▽

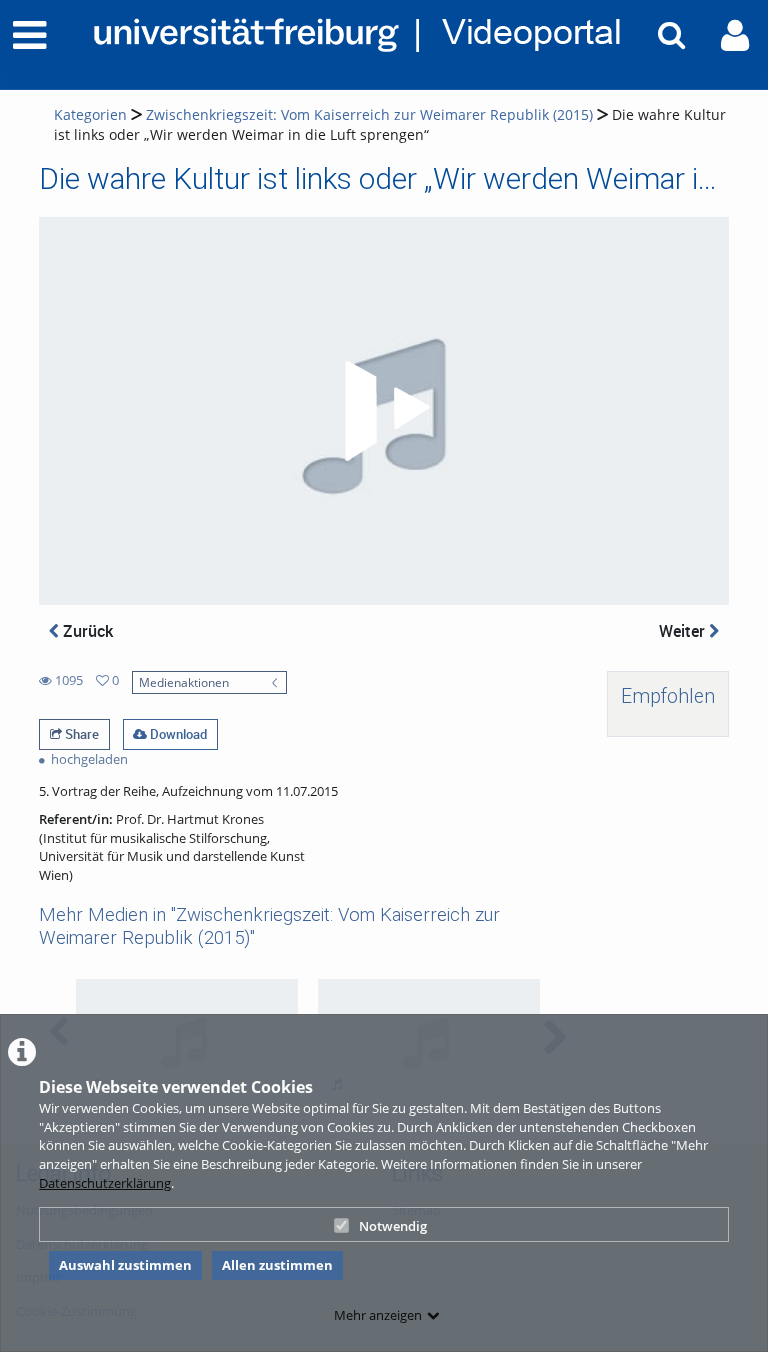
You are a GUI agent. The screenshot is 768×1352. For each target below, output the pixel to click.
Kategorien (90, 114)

△
▽

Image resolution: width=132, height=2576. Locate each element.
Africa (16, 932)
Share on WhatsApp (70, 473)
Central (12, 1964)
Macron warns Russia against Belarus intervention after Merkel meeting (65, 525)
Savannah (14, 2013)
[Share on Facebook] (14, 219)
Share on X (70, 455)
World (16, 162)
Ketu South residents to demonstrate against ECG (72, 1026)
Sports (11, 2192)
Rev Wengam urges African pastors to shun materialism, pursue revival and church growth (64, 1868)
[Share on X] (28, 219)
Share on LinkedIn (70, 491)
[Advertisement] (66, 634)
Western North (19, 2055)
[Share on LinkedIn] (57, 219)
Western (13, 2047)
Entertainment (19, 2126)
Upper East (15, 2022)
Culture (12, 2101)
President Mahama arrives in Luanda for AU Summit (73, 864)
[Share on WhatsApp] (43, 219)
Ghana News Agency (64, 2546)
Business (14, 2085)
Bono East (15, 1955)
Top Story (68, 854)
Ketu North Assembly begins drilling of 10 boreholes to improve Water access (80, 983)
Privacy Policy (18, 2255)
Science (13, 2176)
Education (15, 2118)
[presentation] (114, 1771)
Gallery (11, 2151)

△

* Required action *
From the records above, reproduce exactly the lines from the one with "Upper East (15, 2022)" to the one with "Top Story (68, 854)", both included, and no others.

* Written response *
Upper East (15, 2022)
Culture (12, 2101)
President Mahama arrives in Luanda for AU Summit (73, 864)
[Share on WhatsApp] (43, 219)
Ghana News Agency (64, 2546)
Business (14, 2085)
Bono East (15, 1955)
Top Story (68, 854)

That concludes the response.